Врезаюсь в нее, обхватываю за плечи и утыкаюсь в плечо. Она в ответ крепко обнимает меня.

Плачем вместе.

– Доченька моя, – шепчет мама, гладя меня по спине.

Она говорит мне успокаивающие слова, приободряет и не позволяет пасть духом, постоянно тормошит и дергает меня.

Вика словно чувствует мою тревогу и никак не уснет, малышка лежите в кроватке, смотрит на игрушки, которые я для нее развесила и наводит активность, в силу своего возраста, как может, но тем не менее я очень рада этому.

– А где папа? – спрашиваю, немного отмирая. Он должен был уже приехать, недавно звонил, каялся, что остался дома со своим Мики, и поэтому не поехал вместе с мамой и Тимой ко мне.

Теперь винит себя. Говорит, что если б остался с Тимошей, то смог бы его вытащить раньше.

Слушаю его, киваю и даже не пытаюсь переубедить, хоть сама прекрасно понимаю, что не смог бы он помочь. Только бы сам пострадал.

Но говорить об этом не стоит. Потому что сейчас, на эмоциях, голос разума он не услышит. Чувство вины затмевает здравый смысл.

С появлением мамы мне становится гораздо лучше, словно мою батарейку подключили к электросети и напитывают, напитывают, напитывают. В меня мощным потоком льется энергия.

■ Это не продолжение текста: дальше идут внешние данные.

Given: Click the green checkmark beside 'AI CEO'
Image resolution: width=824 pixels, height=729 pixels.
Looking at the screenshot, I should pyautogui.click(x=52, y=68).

Сил стало больше, в голове чище. Я даже уже могу здраво рассуждать. Пустота и лед, что царили в душе, начинают рассеиваться, я снова чувствую, а не смотрю на происходящее со стороны.

Мама здесь, она рядом, я не одна и это прекрасно. Вместе мы со всем справимся! Я уверена на все сто.

– Папа внизу сидит, его пропустили в зал ожидания, но не станет подниматься, – комментирует мама. – Как только закончится операция, к нему обещал выйти врач и поэтому мы решили, чтобы он сидел там.

– Дима сразу ко мне придет, – говорю, забываясь. – Папа может спокойно приходить к нам.

– Дима? – брови родной женщины подлетают вверх, и на меня устремляется удивленный взгляд. – Кто это?

– Лечащий врач Вики и, видимо, Тимы. Он сейчас оперирует Тимошу, – отвечаю. Про то, что это еще и отец моего сына, пока что решаю промолчать.

Достаточно потрясений за столь короткое время, у мамы проблемы с давлением, гипертония, и я не хочу, чтобы случился какой-нибудь гипертонический криз.

Отправить еще одного родного человека в стационар, моя нервная система на выдержит.

– А с каких пор ты лечащего врача называешь по имени? – интересуется мама. Она, мягко говоря, удивлена и совершенно этого не скрывает.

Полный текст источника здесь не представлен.